In recent advancements, Piscolini and Ghidoni [19] conducted a comprehensive analysis of GPU acceleration within OpenFOAM, focusing on enhancing CFD simulation performance. Their study explored advanced technologies, particularly algebraic multigrid solvers, and compared GPU and CPU implementations. The research demonstrated significant computational efficiency gains in complex CFD problems, marking a notable milestone in GPU applications within high-performance computing frameworks. This work represents the latest progress in reducing simulation computation time for CFD applications.

1.3. Current Status of CFD Research on Propellers

CFD simulations employ three primary methods for simulating rotating regions: the moving reference frames (MRFs) method, the arbitrary mesh interface (AMI) method, and the overset mesh method (also known as the Chimera method).

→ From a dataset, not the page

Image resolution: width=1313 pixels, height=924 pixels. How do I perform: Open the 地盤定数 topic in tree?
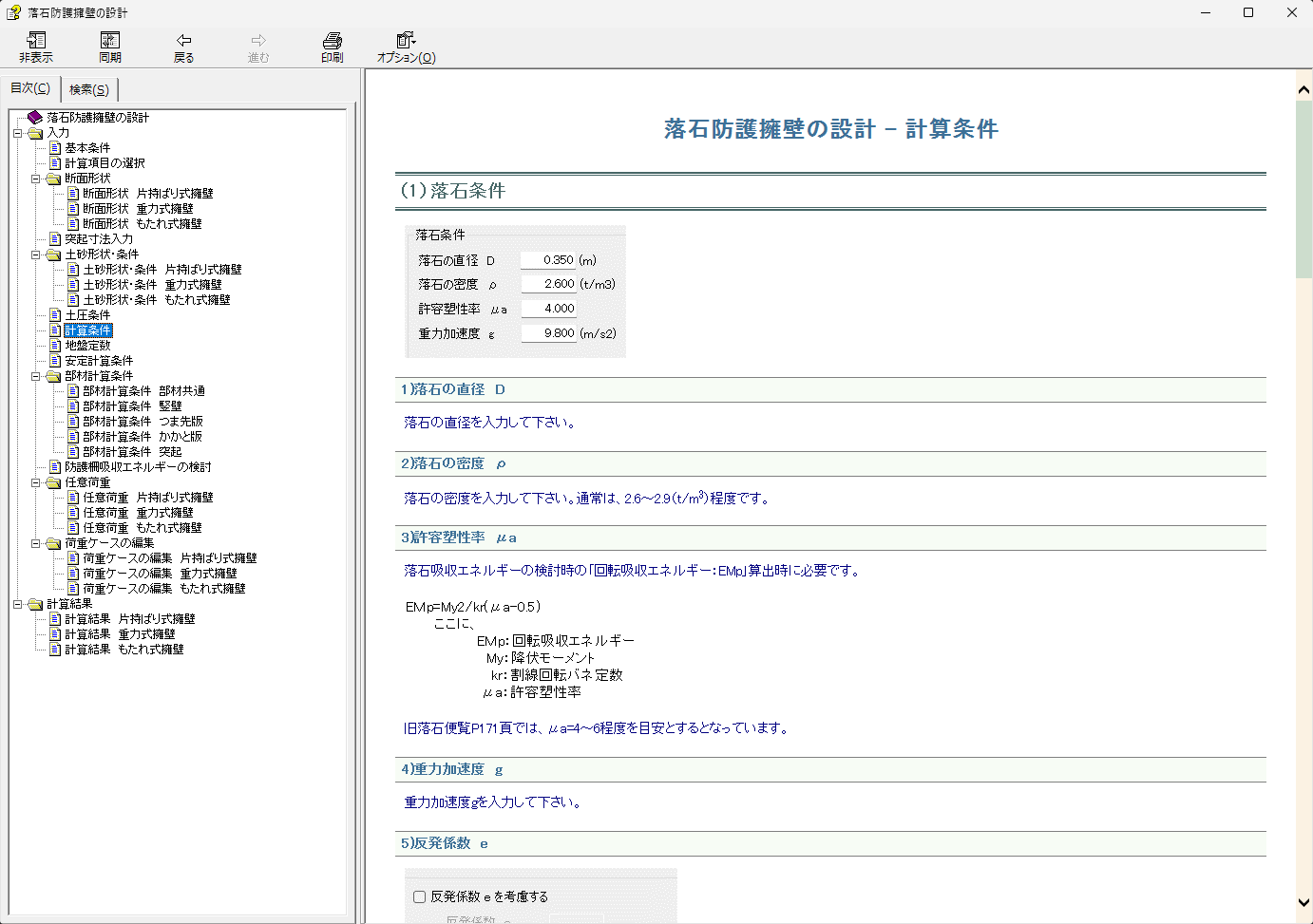(87, 346)
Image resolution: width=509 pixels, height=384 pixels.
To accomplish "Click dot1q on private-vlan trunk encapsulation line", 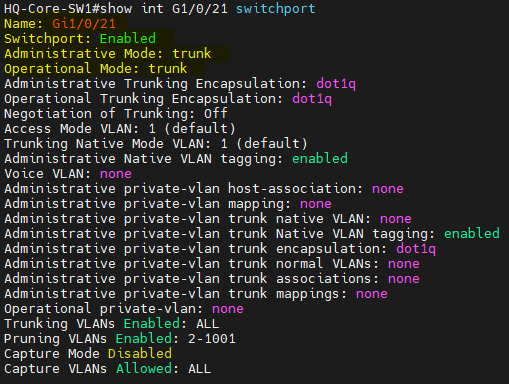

The MRFs method sets the reference coordinate system of the rotating region to a local rotating coordinate system, facilitating data exchange between rotating and stationary regions through interface boundaries [20]. This approach is suitable for both steady-state and transient propeller simulations. Dong et al. [21] utilized the MRFs method to study the scale effect of the PPTC-II benchmark propeller, effectively capturing changes in propeller tip load and wake vortex strength. Permadi and Sugianto [22] combined the MRFs method with a multiobjective optimization algorithm to optimize B-series propeller designs, confirming the method’s accuracy in predicting thrust for three- and five-blade propellers. Van-Vu et al. [23] conducted a comprehensive scale effect study on the PPTC VP 1304 benchmark propeller, demonstrating that the MRFs method accurately captures changes in boundary layer thickness on the propeller surface under full-scale conditions, leading to precise propeller performance predictions.

The AMI method simulates propeller rotation by establishing two or more subdomains: a rotating domain containing the propeller and a stationary domain with static components. This approach enables mesh sliding between rotating and stationary domains, accurately replicating the propeller’s actual rotational motion. In recent years, the AMI method has gained widespread attention as an innovative mesh handling technique.

Liu and Wan et al. [24] applied the AMI method to CFD simulations of a propeller with end plates, demonstrating its ability to accurately predict thrust coefficients under high advance ratio conditions. Bahatmaka et al. [25] compared AMI and MRF mesh strategies, finding that while AMI required longer computation times, it provided superior accuracy in analyzing transient interactions between the propeller and hull or rudder. Vargas Loureiro et al. [26] further corroborated these findings, showing that AMI method computations more closely matched experimental data at high advance ratios.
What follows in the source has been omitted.